Dr. Pant was born in Kathmandu, Nepal, as the only child of Bishnu Prasad Pant and Bhisma Kumari Pant. After the passing of his mother when he was six years old, he spent much of his childhood in Banaras, India. At the age of 18, he married Rama Pandey, daughter of Sardar Rudra Raj Pandey and Chet Kumari Pandey, on 11 June 1943.

He earned his B.A. from Patna University in 1946 and completed his M.A. in Economics from Banaras Hindu University (BHU) in 1948. He received his Ph.D. in Economics from BHU in 1954, becoming the first Ph.D. holder in Nepal. In 1976, BHU awarded him a D.Litt for his book Problems of Fiscal and Monetary Policy: A Case Study of Nepal.

== Academic and Professional Career ==
Between 1953 and 1957, Dr. Pant served as Professor of Economics at Tri-Chandra College, teaching Development Economics and History of the Indian Economy. His extensive service to Nepal's economic governance includes roles as:
- Member, First Planning Commission (1954–56)
- Chief Economic Advisor (1956–61)
- Secretary, Ministry of Finance and Economic Affairs (1961–66)
- Governor, Nepal Rastra Bank (1968–73)
- Founding Chairman, Bank of Kathmandu (1994–98)

He also chaired several state-owned enterprises, including Nepal Airlines Corporation, Nepal Oil Corporation, and National Commercial Bank.

== International Engagements ==
Dr. Pant was the first Nepali to serve in the United Nations system, as an economist at UN ECAFE (now ESCAP) between 1957–59. He represented Nepal at numerous global platforms, including:
- Governor, International Monetary Fund (1968–73)
- Governor, World Bank (1980–83)
- Ambassador to Japan, Australia, New Zealand, Philippines, and South Korea (1974–79)
- Chair, Board of Governors, Asian Development Bank (1982–83)

He played a central role in the establishment of ADB and represented Nepal in several high-level summits, conferences, and bilateral commissions. He frequently delivered keynote addresses and participated in economic forums across Europe, Asia, and North America.

== Political career ==
Dr. Pant served as:
- Minister of State for Finance and General Administration (1980–83)
- Minister of Finance, Commerce and Supplies (1980–83)
- Minister of Water Resources (1986–88)

He was nominated to the Rastriya Panchayat in 1980 and later elected from Nawalparasi in 1986. He was a founder member and Vice President (1990–93) of the Rastriya Prajatantra Party and played an active role in its international affiliations.

== Cultural and Social Contributions ==
Dr. Pant was deeply involved in Nepal’s cultural and social institutions. His roles included:
- Life Member and First Vice-President, Nepal Red Cross Society
- President, United Nations Association of Nepal (1979–96)* Founder-President, Nepal-Japan Friendship and Cultural Association
- Vice-Governor, Lions Clubs International, District 325 B
- Chairman, Nepal-Scandinavian Chamber of Commerce and Industry

He contributed to numerous organizations promoting international development, economic studies, and intercultural relations.

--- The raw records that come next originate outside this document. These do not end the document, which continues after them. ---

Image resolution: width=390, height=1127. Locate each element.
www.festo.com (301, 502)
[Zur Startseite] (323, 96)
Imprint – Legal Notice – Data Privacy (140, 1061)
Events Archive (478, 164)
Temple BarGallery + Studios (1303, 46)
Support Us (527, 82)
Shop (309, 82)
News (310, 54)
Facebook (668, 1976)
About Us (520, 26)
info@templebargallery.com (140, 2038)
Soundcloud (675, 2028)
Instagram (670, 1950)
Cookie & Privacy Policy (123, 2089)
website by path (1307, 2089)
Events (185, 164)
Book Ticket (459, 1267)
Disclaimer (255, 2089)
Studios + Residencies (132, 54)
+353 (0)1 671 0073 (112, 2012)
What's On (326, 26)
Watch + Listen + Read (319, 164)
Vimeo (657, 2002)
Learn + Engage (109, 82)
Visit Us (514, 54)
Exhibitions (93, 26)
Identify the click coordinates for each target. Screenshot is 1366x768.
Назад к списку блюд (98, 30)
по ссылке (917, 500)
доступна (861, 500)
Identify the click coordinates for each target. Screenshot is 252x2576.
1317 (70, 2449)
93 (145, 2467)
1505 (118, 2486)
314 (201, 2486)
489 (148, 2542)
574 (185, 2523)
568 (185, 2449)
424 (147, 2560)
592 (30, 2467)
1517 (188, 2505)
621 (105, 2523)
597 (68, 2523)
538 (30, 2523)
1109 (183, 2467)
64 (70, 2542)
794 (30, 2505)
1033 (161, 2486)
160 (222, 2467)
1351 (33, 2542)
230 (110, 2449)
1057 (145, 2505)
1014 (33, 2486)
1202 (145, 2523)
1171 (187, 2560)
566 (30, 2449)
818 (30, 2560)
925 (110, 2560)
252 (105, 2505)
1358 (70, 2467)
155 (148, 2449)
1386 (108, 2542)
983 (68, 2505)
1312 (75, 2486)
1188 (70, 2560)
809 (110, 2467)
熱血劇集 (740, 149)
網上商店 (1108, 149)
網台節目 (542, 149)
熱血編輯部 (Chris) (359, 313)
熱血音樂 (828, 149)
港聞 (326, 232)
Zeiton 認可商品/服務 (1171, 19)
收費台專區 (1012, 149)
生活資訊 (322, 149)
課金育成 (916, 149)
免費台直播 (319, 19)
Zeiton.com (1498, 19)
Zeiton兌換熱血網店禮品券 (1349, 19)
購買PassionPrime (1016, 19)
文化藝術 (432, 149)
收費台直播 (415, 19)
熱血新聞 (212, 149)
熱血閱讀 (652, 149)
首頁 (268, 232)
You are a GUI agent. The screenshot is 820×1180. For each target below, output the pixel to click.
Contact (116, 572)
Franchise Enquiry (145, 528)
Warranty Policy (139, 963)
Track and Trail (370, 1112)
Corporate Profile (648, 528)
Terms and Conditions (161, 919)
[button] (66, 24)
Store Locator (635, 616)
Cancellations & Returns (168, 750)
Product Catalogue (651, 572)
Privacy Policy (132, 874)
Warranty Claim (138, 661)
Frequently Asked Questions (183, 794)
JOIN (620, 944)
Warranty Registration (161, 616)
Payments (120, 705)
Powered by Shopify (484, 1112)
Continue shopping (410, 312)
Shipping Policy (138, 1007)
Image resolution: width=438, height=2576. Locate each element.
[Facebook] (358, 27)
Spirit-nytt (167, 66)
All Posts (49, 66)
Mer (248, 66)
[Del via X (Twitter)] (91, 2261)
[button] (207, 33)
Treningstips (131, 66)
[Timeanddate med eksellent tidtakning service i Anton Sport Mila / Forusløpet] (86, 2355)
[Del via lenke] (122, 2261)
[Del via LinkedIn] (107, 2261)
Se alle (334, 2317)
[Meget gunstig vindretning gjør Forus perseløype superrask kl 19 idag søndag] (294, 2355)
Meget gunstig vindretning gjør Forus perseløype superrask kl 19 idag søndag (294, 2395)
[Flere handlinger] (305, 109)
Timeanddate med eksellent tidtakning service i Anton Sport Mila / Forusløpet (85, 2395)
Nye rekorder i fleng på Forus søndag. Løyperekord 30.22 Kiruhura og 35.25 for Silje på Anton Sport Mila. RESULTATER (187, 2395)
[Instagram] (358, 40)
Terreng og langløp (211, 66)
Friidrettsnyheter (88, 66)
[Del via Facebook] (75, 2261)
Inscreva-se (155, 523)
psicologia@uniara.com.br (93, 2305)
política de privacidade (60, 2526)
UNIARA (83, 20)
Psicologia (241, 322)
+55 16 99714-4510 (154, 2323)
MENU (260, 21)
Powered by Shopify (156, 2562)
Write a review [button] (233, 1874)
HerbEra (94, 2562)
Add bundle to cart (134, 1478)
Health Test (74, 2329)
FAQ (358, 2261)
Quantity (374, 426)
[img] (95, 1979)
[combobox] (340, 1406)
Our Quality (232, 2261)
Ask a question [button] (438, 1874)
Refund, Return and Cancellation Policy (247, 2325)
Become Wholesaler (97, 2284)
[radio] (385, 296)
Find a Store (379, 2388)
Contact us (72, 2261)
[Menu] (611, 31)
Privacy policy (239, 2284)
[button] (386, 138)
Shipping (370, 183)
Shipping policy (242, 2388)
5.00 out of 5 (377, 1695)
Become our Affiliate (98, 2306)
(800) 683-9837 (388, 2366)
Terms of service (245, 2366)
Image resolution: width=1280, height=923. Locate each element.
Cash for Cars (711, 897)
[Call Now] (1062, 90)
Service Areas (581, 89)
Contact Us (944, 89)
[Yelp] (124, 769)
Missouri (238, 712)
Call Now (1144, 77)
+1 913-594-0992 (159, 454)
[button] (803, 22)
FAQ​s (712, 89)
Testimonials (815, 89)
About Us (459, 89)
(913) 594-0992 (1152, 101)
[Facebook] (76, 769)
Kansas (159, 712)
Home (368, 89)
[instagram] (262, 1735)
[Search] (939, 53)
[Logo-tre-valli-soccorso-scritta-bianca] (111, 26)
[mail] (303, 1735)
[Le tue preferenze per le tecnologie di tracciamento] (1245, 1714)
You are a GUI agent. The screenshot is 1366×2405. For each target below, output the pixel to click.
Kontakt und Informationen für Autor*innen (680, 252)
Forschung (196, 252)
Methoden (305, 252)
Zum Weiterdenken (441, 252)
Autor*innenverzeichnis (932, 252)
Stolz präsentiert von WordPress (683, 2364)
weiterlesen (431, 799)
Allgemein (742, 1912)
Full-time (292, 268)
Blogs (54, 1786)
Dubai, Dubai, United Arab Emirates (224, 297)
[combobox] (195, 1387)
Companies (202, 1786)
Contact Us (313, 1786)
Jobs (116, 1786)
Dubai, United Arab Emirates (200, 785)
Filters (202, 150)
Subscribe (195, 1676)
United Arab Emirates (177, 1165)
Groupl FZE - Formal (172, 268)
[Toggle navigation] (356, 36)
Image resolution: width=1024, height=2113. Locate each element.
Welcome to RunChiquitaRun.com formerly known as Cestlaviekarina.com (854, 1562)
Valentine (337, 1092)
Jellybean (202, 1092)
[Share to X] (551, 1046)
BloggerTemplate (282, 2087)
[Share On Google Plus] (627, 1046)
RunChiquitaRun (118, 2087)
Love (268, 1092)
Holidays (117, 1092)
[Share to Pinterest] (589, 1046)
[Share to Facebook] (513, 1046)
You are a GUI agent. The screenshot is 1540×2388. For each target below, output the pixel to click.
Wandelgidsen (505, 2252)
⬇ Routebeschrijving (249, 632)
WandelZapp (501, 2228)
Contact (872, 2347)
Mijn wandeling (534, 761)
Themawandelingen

== Honors and Decorations ==
Dr. Pant received many national and international honors:
- KCVO from Queen Elizabeth II (1961)
- Gorkha Dakshin Bahu, First Class (1963)
- Mahendra Vidya Bhusan (1963, 1977)
- Tri-Shakti Patta, First Class (1964)
- Janapad Sewa Padak (1967)* Order of the Rising Sun, First Class from Emperor Hirohito (1978)
- Order of Diplomatic Service Merit, Gwangha Medal from President Park Chung Hee of Korea (1979)

== Publications ==
Dr. Pant authored over 20 books and more than 300 articles on economics, planning, trade, and development. His notable works include:
- Planning for Prosperity in Nepal (1957)
- Economic Development of Nepal (1965)
- Problems in Fiscal and Monetary Policy: A Case Study of Nepal (1970)
- Population Growth and Employment Opportunities in Nepal (1983)* Trade and Co-operation in South Asia (1991)

Many of his publications were used as reference texts in policymaking and academic institutions.

== Death ==
Dr. Yadav Prasad Pant died on 14 November 2007 while undergoing treatment at Bumrungrad Hospital in Bangkok. He was cremated at Arya Ghat, Pashupatinath Temple, Kathmandu, the following day.